Back At It Again - Resonance With Love

It's been a while since I last wrote a post. My excuse is that I had an exercise in tilling a potential friendship, and I put all my efforts into that. And though it didn't work out (a complete disaster!), I figured some things out. So it wasn't a total loss. In fact, I learned more in the past few months than I have in a long time.

The first thing that I've figured out, and the subject of this post, is that humans are built to resonate Love. We are built to resonate Love, because this is how God has commanded us to fulfill the Law.

Here are the facts:

1. Love is so necessary for living.

Love is indescribable as a concept. It can be felt but not encompassed. Love is more than a feeling, more than a thought, and more than words or actions. When the Father sent His Son to die for the sins of those unworthy to even behold His face, can this be explained by a single word? What does it mean when a mother holds her newborn babe, or when a daughter touches the newly-hewn gravestone of her mother?

Love is from God. It is therefore Holy, and it is therefore Good. And from God, it is necessary for us to have it. And I wonder how many problems of this world would be neutralized if people took to heart what it means to live, and why we live.

I am beginning to figure out that we live to experience Love. We live because we have the capacity to Love and in this we have the beginning of an understanding of our existence. Often I go back to the Greatest Commandments of which there are but two, and both involve Love. You shall love the LORD your God with all your heart and with all your soul and with all your strength. And you shall love your neighbor as yourself. These are imperatives, not anything optional or conditional.

Why do the two Greatest Commandments both involve the same verb? Apostle Paul says that Love is the fulfillment of the Law, and so we must consider why God has placed so much emphasis on Love. I think it is because we cannot live without it. Love gives meaning to our lives, and Love gives direction to our paths. Love also nourishes us, and when it is given to us, we bask in our Father's glory, because of the fulfillment of the Law. And so, we are given the tools for our own survival, and for our own meaning. We are to love the LORD with all of ourselves, and we are to love those around us.

2. Right now, I am a poor vessel to hold Love.

I do not accept love easily, and so I do not give love easily. Both need to be corrected sooner than later. Not accepting love easily means that I have less love to give to others. It makes me suspicious and cynical, it makes me bitter and angry, it makes me tired, scared and weak. Not accepting love easily means that I cannot grow easily, and it means that I have been lost without purpose. And as critically, I have only a little love to give, unable to fulfill the most basic of Commandments. What a tragedy!
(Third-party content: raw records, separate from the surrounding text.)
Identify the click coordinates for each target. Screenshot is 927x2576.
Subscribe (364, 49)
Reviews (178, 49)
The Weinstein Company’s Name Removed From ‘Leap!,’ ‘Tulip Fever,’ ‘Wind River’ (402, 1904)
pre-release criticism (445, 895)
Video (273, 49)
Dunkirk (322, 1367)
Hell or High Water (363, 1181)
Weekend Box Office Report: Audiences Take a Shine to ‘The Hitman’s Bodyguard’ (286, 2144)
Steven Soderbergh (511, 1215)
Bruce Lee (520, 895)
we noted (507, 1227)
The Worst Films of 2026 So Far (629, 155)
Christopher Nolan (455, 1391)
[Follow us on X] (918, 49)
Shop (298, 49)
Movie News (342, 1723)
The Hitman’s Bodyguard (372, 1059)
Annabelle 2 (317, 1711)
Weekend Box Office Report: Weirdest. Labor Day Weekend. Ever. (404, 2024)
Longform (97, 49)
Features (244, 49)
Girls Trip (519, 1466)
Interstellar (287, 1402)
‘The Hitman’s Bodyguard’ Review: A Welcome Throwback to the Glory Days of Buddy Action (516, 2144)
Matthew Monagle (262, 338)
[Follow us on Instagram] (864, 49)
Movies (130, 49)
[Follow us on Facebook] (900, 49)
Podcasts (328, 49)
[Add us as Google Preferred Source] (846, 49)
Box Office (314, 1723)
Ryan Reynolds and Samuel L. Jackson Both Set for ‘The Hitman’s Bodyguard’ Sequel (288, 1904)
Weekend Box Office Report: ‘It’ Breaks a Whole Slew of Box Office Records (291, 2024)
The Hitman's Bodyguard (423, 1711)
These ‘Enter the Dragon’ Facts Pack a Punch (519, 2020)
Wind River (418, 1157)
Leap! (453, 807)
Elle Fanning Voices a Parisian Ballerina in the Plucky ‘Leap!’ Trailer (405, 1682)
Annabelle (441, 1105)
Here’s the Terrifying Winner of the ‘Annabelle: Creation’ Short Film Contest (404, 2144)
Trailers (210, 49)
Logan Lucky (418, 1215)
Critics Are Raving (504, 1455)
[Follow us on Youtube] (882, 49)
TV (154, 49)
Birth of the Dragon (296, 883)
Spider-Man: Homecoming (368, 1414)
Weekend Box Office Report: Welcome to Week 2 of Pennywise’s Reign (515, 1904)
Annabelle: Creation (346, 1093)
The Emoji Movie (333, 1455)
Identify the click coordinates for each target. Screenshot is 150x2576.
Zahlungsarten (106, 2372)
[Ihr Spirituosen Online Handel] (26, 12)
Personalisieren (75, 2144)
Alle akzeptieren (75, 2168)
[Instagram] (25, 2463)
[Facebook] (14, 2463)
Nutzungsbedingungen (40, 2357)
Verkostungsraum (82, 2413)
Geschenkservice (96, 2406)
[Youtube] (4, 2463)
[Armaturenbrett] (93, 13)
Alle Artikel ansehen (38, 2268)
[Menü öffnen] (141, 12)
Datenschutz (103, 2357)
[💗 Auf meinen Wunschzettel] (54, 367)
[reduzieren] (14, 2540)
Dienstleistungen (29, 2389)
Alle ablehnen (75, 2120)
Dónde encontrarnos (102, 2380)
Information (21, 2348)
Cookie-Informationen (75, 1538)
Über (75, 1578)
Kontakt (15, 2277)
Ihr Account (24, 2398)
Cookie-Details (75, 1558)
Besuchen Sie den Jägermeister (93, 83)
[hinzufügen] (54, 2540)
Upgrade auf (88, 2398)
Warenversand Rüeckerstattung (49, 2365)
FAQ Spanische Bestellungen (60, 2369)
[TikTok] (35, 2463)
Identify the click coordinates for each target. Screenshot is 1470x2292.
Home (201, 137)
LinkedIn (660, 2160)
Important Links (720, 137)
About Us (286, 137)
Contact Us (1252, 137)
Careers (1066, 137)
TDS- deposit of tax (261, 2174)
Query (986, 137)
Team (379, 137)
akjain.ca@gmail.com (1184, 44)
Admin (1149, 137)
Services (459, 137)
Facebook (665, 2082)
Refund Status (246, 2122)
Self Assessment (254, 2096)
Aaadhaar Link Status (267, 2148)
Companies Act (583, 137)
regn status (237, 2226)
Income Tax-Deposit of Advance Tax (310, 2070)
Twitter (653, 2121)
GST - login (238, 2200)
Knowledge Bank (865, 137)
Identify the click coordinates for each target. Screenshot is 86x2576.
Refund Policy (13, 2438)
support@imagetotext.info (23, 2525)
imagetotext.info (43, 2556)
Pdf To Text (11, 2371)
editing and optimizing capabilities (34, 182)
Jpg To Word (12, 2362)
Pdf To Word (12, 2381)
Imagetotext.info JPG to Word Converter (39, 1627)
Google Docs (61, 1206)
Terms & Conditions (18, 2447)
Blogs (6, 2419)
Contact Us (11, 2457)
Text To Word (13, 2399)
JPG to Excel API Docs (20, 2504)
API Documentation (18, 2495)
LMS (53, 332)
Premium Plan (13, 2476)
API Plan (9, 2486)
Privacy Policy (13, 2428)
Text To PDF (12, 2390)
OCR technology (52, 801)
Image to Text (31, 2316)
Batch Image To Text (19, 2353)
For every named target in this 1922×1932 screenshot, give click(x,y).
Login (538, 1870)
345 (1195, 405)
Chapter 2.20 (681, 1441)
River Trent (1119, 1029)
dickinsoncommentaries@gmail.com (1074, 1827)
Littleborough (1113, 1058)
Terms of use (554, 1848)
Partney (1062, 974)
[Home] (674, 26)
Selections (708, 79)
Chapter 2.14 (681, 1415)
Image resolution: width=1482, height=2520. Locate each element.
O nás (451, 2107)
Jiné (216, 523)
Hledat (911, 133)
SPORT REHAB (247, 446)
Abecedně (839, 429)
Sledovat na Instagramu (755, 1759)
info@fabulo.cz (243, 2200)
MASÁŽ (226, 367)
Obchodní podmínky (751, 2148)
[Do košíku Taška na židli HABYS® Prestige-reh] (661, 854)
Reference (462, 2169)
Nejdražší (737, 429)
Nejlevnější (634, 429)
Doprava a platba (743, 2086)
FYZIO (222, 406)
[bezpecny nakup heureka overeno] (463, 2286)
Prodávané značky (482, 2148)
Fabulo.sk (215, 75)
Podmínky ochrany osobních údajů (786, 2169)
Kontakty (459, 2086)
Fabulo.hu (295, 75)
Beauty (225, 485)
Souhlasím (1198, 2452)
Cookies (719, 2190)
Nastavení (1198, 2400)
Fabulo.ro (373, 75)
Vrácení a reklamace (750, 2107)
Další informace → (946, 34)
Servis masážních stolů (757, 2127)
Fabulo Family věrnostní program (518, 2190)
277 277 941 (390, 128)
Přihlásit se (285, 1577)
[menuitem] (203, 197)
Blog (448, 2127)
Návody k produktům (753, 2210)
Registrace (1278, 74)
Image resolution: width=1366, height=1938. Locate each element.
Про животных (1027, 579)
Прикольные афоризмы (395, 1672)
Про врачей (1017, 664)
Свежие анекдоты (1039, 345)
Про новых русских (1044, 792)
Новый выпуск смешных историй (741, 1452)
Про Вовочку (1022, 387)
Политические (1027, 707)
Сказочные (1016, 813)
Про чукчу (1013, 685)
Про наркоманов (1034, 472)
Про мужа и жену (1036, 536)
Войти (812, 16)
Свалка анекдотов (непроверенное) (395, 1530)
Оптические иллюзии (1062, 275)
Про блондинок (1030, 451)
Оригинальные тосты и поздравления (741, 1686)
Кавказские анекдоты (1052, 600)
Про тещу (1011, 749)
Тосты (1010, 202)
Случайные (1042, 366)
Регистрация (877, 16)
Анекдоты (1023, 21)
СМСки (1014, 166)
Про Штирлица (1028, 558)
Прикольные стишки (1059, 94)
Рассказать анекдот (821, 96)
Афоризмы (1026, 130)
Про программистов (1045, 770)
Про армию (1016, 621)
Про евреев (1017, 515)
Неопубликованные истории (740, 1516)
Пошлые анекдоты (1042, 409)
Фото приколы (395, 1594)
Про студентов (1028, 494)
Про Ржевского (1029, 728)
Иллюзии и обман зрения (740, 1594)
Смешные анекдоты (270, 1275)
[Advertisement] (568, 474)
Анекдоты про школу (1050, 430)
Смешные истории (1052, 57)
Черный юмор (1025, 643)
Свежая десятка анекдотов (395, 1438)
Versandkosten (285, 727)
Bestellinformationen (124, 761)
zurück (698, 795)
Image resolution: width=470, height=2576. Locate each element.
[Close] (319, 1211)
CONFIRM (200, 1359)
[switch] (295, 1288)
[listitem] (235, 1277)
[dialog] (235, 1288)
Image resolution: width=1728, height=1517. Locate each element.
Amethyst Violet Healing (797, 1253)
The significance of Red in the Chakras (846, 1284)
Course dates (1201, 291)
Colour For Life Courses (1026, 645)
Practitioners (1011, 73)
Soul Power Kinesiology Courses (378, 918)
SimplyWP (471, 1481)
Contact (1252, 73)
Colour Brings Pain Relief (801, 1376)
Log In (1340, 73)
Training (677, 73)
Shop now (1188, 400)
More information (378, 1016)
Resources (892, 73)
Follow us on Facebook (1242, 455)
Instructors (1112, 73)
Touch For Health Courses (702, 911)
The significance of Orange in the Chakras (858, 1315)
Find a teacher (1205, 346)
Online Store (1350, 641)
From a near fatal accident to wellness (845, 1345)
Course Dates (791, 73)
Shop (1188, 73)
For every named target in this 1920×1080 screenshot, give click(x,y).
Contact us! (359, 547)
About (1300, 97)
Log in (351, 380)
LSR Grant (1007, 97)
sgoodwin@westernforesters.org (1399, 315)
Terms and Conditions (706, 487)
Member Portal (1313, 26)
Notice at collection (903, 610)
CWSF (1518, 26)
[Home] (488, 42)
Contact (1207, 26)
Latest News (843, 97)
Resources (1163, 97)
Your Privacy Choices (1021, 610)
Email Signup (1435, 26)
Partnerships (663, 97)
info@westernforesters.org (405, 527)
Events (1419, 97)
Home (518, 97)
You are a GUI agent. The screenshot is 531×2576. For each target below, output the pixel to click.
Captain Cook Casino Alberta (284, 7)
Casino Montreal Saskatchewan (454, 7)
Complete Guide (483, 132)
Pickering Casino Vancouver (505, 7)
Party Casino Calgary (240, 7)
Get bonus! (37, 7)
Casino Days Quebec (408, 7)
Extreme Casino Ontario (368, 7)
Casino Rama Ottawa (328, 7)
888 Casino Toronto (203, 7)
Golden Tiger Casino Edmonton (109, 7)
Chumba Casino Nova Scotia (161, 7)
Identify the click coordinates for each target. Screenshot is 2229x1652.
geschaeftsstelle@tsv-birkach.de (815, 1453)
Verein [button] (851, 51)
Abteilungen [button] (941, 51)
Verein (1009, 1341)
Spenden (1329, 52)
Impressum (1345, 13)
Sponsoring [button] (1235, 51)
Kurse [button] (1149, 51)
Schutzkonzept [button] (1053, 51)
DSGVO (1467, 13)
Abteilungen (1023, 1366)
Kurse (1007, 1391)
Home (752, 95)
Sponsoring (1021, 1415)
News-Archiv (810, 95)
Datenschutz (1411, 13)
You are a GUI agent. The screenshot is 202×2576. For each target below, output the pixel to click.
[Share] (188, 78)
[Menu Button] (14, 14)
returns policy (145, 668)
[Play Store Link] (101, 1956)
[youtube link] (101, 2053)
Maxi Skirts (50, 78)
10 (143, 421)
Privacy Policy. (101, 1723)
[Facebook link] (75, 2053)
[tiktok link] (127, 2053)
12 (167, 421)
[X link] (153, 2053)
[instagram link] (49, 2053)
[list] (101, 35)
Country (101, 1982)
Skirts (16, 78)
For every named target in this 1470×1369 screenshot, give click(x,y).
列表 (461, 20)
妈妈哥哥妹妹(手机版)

Often, I have wondered why I have so few "true" friends. At last count, not including my wife, I have a single "true' friend. But I think I have figured it out to some degree. And I don't think I am going to like what I figured out. I think the reason I have so few friends because my definition of what makes a "friend" includes too many extraneous things. All that matters is whether you love that person, and whether that person is able to love you back. And everything else that I use as a filter.... those things are not about friendship at all, but are merely elements of vanity.

We see ourselves in the friends we choose, either as contrast to ourselves or as mirrors to ourselves. We see common links and we enjoy the feeling of closeness and of privity. We share common memories and common hopes, struggles and so on. These are not necessarily bad things, but when we use these filters to screen out people from love, then we are in direct disobedience to God and to his Greatest Commandments. How does it feel to Sin? Well, it feels a lot like I do sometimes - cynical, lonely, bitter and tired.

3. It is a tough thing, but Love isn't to be discriminated and held for some and not for others.

This is a tough thing, and I have not much (or too much) to say about this right now.